[INFORMATION SHOWN start]

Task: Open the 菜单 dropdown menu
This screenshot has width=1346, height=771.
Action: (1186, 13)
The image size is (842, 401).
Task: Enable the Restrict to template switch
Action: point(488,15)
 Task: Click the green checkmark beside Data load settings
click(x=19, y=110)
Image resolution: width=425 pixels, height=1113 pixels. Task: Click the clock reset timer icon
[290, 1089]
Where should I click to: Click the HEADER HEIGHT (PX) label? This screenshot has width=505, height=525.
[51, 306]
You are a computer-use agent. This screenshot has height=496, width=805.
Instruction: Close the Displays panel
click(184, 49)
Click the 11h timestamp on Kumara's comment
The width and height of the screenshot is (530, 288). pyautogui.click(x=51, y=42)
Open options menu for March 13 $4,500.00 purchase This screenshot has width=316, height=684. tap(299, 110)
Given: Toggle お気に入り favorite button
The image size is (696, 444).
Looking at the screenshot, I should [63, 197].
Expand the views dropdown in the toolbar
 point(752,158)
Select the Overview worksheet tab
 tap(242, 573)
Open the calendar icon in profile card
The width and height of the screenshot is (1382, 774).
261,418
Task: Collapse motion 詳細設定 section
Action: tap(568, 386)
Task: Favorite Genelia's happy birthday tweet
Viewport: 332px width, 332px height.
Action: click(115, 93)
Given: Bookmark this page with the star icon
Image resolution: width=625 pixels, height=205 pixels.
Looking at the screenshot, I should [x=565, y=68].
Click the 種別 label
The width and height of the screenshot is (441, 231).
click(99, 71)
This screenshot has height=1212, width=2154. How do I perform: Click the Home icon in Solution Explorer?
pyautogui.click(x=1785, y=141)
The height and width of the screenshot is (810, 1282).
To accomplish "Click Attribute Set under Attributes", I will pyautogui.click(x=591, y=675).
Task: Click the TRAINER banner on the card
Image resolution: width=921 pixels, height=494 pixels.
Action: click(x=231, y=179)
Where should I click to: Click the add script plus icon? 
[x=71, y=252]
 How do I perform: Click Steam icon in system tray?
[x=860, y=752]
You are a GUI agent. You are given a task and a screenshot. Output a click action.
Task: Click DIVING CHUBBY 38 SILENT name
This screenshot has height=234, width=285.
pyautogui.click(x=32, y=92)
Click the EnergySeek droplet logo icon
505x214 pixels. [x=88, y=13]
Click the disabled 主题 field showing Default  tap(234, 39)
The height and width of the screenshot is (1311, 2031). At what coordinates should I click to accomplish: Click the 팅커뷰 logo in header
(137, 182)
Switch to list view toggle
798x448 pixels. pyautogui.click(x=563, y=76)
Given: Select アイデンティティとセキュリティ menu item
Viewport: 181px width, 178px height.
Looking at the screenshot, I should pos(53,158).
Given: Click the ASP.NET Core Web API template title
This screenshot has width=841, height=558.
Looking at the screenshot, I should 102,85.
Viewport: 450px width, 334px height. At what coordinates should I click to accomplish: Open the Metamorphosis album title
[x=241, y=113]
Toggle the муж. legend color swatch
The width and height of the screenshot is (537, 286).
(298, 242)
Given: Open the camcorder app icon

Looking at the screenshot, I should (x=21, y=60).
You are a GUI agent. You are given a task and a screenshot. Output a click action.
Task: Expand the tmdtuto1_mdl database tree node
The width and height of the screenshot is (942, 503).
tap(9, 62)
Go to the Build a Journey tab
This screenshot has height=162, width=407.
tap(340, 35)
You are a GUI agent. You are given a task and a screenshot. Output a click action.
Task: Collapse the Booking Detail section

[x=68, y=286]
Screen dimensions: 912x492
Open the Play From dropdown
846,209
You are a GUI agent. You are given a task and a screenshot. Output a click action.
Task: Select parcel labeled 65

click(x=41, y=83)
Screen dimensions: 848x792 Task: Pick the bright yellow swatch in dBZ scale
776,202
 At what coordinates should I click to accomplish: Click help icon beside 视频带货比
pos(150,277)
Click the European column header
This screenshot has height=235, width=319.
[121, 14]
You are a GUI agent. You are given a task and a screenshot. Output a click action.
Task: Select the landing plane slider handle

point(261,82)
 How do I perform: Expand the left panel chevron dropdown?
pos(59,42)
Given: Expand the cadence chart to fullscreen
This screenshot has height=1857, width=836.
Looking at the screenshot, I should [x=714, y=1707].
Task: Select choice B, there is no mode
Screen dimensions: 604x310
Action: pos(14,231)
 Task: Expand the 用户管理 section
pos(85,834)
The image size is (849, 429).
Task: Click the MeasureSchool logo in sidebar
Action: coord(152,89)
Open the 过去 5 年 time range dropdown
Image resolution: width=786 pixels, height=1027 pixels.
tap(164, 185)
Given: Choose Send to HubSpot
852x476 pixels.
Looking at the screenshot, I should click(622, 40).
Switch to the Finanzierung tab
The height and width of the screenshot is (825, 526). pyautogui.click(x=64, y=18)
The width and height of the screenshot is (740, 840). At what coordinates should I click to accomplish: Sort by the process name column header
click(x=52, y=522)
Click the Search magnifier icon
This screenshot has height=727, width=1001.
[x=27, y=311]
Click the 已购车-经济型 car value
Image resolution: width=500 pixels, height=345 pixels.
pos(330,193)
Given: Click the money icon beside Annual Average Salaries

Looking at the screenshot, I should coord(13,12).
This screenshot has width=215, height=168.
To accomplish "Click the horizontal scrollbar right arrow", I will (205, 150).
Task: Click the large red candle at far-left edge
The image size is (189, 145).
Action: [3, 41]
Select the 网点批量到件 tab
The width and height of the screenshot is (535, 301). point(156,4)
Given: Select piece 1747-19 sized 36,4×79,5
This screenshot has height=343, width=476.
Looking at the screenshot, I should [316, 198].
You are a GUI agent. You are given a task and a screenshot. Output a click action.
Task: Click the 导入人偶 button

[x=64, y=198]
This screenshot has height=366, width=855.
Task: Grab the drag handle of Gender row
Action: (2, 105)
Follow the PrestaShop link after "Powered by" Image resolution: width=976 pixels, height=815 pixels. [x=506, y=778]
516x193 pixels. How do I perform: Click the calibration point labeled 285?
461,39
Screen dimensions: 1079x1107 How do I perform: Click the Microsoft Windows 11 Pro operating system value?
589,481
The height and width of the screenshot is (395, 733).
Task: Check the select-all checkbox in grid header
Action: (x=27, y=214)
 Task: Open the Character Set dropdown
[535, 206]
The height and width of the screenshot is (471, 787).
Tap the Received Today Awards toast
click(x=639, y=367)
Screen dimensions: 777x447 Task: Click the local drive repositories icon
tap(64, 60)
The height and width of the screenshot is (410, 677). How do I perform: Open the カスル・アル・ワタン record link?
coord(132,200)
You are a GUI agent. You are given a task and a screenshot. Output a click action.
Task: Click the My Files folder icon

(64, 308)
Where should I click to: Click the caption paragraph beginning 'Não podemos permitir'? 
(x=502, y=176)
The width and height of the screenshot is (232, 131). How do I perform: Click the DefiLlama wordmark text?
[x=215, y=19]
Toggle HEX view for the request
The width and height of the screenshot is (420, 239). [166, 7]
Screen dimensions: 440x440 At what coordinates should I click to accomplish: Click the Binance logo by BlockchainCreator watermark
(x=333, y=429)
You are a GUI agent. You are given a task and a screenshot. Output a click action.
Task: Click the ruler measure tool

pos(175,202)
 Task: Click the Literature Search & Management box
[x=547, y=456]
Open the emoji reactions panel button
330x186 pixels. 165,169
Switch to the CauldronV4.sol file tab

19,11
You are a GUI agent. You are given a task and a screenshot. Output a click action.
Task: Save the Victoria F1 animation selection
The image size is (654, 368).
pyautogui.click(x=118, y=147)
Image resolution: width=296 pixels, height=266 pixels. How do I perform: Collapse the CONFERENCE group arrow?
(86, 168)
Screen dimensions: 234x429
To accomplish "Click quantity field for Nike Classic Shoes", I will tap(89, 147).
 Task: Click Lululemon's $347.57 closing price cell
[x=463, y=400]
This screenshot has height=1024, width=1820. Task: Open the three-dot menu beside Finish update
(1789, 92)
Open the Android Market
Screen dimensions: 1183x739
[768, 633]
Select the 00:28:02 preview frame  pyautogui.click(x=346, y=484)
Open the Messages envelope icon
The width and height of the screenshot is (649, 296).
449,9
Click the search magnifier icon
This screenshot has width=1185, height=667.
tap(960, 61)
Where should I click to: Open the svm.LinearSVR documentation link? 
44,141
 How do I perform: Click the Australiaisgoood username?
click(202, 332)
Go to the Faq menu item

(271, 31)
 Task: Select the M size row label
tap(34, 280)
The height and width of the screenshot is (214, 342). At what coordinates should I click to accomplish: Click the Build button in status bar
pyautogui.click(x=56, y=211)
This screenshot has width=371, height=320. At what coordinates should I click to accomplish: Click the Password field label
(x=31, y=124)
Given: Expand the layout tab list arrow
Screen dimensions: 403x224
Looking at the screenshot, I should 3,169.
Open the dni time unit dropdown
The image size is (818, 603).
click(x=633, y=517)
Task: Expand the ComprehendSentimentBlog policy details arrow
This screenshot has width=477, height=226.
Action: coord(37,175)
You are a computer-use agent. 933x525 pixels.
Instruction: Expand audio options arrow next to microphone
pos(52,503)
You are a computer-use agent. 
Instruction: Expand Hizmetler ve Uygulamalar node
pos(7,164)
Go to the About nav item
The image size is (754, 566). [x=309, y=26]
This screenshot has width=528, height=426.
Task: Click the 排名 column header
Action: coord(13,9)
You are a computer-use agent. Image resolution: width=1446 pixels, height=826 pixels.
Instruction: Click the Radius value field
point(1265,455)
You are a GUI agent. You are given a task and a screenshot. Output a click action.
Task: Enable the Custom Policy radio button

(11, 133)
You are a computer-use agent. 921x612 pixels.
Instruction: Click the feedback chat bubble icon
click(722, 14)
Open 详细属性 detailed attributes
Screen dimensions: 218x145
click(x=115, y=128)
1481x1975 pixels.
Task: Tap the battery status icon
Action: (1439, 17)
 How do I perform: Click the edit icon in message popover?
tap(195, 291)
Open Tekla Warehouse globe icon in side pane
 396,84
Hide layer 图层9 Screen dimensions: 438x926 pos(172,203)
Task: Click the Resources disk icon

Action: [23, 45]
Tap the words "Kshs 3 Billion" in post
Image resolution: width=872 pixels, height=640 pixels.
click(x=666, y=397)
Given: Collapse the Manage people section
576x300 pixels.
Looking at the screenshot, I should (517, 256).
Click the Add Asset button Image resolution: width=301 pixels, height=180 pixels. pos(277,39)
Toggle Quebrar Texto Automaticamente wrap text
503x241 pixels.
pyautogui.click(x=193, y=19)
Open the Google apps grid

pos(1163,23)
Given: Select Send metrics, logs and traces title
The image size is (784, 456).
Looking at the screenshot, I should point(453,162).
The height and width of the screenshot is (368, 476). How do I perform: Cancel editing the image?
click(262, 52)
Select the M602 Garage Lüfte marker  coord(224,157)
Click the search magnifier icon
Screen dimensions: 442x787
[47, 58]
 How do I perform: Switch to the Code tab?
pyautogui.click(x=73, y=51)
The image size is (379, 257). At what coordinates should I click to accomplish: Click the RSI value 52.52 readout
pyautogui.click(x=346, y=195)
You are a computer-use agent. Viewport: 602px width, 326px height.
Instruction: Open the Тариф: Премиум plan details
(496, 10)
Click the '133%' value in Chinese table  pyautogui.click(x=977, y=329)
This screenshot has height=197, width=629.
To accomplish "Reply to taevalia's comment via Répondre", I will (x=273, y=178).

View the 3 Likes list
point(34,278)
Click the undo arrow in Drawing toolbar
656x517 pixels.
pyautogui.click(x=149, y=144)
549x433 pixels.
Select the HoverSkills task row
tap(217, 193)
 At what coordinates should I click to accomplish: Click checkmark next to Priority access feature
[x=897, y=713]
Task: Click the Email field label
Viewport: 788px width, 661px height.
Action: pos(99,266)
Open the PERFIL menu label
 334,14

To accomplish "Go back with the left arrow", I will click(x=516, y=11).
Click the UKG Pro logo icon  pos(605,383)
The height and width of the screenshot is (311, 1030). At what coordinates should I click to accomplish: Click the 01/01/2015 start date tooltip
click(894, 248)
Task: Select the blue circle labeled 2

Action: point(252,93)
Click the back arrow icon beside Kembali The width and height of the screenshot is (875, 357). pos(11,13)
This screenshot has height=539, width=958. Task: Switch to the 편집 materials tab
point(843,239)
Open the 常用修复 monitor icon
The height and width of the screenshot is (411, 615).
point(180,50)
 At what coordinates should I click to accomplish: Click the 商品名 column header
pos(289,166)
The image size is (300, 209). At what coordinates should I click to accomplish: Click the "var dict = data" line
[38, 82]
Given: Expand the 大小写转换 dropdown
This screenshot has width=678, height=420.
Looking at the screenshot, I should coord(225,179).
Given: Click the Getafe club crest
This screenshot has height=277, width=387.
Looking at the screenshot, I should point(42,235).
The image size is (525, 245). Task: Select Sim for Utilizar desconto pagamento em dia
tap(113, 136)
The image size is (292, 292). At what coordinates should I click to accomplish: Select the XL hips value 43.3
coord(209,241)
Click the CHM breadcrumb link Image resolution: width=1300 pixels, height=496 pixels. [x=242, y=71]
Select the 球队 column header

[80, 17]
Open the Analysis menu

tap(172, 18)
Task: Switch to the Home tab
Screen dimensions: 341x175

[INFORMATION SHOWN end]

Can you copy the material word for word, from the line containing "Click the '133%'" to the line containing "pyautogui.click(x=149, y=144)", including both of those lines?

TASK ANSWER
Click the '133%' value in Chinese table  pyautogui.click(x=977, y=329)
This screenshot has height=197, width=629.
To accomplish "Reply to taevalia's comment via Répondre", I will (x=273, y=178).

View the 3 Likes list
point(34,278)
Click the undo arrow in Drawing toolbar
656x517 pixels.
pyautogui.click(x=149, y=144)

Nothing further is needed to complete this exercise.